* _Task prompt_:
A word-for-word restatement of every entry is what is needed here.

* _Data to examine_:
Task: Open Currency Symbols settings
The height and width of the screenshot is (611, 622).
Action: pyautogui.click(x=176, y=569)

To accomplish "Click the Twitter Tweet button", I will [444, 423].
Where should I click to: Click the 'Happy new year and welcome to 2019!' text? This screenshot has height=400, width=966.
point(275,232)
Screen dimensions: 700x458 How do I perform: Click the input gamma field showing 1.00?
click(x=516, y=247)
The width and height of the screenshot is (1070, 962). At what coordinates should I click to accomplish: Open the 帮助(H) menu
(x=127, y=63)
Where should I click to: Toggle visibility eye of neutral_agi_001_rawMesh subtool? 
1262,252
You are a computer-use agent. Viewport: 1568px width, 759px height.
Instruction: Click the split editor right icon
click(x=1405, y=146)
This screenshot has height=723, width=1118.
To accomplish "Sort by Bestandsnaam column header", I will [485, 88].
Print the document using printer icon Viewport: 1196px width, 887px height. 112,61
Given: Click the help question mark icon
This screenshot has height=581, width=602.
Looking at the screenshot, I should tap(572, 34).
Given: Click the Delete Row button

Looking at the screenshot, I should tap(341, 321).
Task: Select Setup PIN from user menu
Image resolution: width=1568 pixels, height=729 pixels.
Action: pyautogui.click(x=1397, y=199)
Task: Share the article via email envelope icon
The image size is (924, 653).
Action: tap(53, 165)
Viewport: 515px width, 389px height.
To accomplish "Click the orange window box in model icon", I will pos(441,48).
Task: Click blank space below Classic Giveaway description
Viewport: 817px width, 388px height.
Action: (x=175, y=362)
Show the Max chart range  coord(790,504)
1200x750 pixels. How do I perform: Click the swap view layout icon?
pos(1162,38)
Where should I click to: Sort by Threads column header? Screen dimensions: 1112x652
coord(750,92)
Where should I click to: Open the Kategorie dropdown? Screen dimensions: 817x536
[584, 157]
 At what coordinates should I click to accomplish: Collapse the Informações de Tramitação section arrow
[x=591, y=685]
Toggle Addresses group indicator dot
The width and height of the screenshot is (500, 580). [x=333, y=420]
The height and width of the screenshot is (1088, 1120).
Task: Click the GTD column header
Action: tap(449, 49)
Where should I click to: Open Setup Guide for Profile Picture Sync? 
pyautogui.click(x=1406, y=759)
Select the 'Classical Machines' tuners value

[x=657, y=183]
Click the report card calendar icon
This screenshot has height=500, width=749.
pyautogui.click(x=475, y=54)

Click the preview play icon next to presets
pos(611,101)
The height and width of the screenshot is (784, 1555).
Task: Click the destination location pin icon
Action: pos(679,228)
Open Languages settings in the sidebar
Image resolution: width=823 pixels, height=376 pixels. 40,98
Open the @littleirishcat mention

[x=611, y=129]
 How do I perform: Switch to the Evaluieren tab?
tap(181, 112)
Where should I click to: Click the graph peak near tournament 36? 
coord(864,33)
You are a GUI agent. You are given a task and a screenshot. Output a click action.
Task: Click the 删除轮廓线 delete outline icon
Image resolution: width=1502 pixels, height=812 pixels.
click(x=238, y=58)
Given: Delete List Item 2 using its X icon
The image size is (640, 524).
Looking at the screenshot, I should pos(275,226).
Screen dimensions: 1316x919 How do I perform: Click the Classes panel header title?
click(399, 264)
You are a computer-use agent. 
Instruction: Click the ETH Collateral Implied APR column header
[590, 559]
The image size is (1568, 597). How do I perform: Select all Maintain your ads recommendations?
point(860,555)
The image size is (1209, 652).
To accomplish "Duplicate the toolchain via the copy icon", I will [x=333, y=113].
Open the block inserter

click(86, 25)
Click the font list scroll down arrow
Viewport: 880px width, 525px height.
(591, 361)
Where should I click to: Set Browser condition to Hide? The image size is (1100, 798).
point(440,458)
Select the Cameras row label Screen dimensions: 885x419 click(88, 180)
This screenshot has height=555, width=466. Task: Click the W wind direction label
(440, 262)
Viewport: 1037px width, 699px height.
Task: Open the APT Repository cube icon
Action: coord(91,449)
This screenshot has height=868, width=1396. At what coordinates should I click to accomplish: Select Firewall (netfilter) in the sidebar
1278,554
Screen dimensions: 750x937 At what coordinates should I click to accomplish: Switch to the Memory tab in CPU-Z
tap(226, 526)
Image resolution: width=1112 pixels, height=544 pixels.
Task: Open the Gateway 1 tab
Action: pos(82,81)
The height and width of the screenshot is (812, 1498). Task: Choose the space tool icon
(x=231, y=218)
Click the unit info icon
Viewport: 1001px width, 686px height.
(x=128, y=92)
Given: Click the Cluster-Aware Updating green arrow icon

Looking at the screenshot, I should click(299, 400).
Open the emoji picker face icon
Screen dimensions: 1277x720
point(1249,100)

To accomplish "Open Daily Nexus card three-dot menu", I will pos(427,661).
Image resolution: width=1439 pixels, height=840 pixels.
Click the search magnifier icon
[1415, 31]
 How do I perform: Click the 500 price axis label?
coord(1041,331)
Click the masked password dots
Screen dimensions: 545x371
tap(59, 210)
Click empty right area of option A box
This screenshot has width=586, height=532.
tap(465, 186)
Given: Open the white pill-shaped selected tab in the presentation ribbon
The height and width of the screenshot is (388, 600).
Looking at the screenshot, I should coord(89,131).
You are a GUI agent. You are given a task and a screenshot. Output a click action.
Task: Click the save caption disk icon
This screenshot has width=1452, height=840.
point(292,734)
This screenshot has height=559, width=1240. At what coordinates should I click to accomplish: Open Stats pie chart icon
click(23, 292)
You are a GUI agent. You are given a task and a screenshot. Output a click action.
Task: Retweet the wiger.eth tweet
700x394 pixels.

* _Exercise solution_:
Task: Open Currency Symbols settings
The height and width of the screenshot is (611, 622).
Action: pyautogui.click(x=176, y=569)

To accomplish "Click the Twitter Tweet button", I will [444, 423].
Where should I click to: Click the 'Happy new year and welcome to 2019!' text? This screenshot has height=400, width=966.
point(275,232)
Screen dimensions: 700x458 How do I perform: Click the input gamma field showing 1.00?
click(x=516, y=247)
The width and height of the screenshot is (1070, 962). At what coordinates should I click to accomplish: Open the 帮助(H) menu
(x=127, y=63)
Where should I click to: Toggle visibility eye of neutral_agi_001_rawMesh subtool? 
1262,252
You are a computer-use agent. Viewport: 1568px width, 759px height.
Instruction: Click the split editor right icon
click(x=1405, y=146)
This screenshot has height=723, width=1118.
To accomplish "Sort by Bestandsnaam column header", I will [485, 88].
Print the document using printer icon Viewport: 1196px width, 887px height. 112,61
Given: Click the help question mark icon
This screenshot has height=581, width=602.
Looking at the screenshot, I should tap(572, 34).
Given: Click the Delete Row button

Looking at the screenshot, I should tap(341, 321).
Task: Select Setup PIN from user menu
Image resolution: width=1568 pixels, height=729 pixels.
Action: pyautogui.click(x=1397, y=199)
Task: Share the article via email envelope icon
The image size is (924, 653).
Action: tap(53, 165)
Viewport: 515px width, 389px height.
To accomplish "Click the orange window box in model icon", I will pos(441,48).
Task: Click blank space below Classic Giveaway description
Viewport: 817px width, 388px height.
Action: (x=175, y=362)
Show the Max chart range  coord(790,504)
1200x750 pixels. How do I perform: Click the swap view layout icon?
pos(1162,38)
Where should I click to: Sort by Threads column header? Screen dimensions: 1112x652
coord(750,92)
Where should I click to: Open the Kategorie dropdown? Screen dimensions: 817x536
[584, 157]
 At what coordinates should I click to accomplish: Collapse the Informações de Tramitação section arrow
[x=591, y=685]
Toggle Addresses group indicator dot
The width and height of the screenshot is (500, 580). [x=333, y=420]
The height and width of the screenshot is (1088, 1120).
Task: Click the GTD column header
Action: tap(449, 49)
Where should I click to: Open Setup Guide for Profile Picture Sync? 
pyautogui.click(x=1406, y=759)
Select the 'Classical Machines' tuners value

[x=657, y=183]
Click the report card calendar icon
This screenshot has height=500, width=749.
pyautogui.click(x=475, y=54)

Click the preview play icon next to presets
pos(611,101)
The height and width of the screenshot is (784, 1555).
Task: Click the destination location pin icon
Action: pos(679,228)
Open Languages settings in the sidebar
Image resolution: width=823 pixels, height=376 pixels. 40,98
Open the @littleirishcat mention

[x=611, y=129]
 How do I perform: Switch to the Evaluieren tab?
tap(181, 112)
Where should I click to: Click the graph peak near tournament 36? 
coord(864,33)
You are a GUI agent. You are given a task and a screenshot. Output a click action.
Task: Click the 删除轮廓线 delete outline icon
Image resolution: width=1502 pixels, height=812 pixels.
click(x=238, y=58)
Given: Delete List Item 2 using its X icon
The image size is (640, 524).
Looking at the screenshot, I should pos(275,226).
Screen dimensions: 1316x919 How do I perform: Click the Classes panel header title?
click(399, 264)
You are a computer-use agent. 
Instruction: Click the ETH Collateral Implied APR column header
[590, 559]
The image size is (1568, 597). How do I perform: Select all Maintain your ads recommendations?
point(860,555)
The image size is (1209, 652).
To accomplish "Duplicate the toolchain via the copy icon", I will [x=333, y=113].
Open the block inserter

click(86, 25)
Click the font list scroll down arrow
Viewport: 880px width, 525px height.
(591, 361)
Where should I click to: Set Browser condition to Hide? The image size is (1100, 798).
point(440,458)
Select the Cameras row label Screen dimensions: 885x419 click(88, 180)
This screenshot has height=555, width=466. Task: Click the W wind direction label
(440, 262)
Viewport: 1037px width, 699px height.
Task: Open the APT Repository cube icon
Action: coord(91,449)
This screenshot has height=868, width=1396. At what coordinates should I click to accomplish: Select Firewall (netfilter) in the sidebar
1278,554
Screen dimensions: 750x937 At what coordinates should I click to accomplish: Switch to the Memory tab in CPU-Z
tap(226, 526)
Image resolution: width=1112 pixels, height=544 pixels.
Task: Open the Gateway 1 tab
Action: pos(82,81)
The height and width of the screenshot is (812, 1498). Task: Choose the space tool icon
(x=231, y=218)
Click the unit info icon
Viewport: 1001px width, 686px height.
(x=128, y=92)
Given: Click the Cluster-Aware Updating green arrow icon

Looking at the screenshot, I should click(299, 400).
Open the emoji picker face icon
Screen dimensions: 1277x720
point(1249,100)

To accomplish "Open Daily Nexus card three-dot menu", I will pos(427,661).
Image resolution: width=1439 pixels, height=840 pixels.
Click the search magnifier icon
[1415, 31]
 How do I perform: Click the 500 price axis label?
coord(1041,331)
Click the masked password dots
Screen dimensions: 545x371
tap(59, 210)
Click empty right area of option A box
This screenshot has width=586, height=532.
tap(465, 186)
Given: Open the white pill-shaped selected tab in the presentation ribbon
The height and width of the screenshot is (388, 600).
Looking at the screenshot, I should coord(89,131).
You are a GUI agent. You are given a task and a screenshot. Output a click action.
Task: Click the save caption disk icon
This screenshot has width=1452, height=840.
point(292,734)
This screenshot has height=559, width=1240. At what coordinates should I click to accomplish: Open Stats pie chart icon
click(23, 292)
You are a GUI agent. You are given a task and a screenshot. Output a click action.
Task: Retweet the wiger.eth tweet
700x394 pixels.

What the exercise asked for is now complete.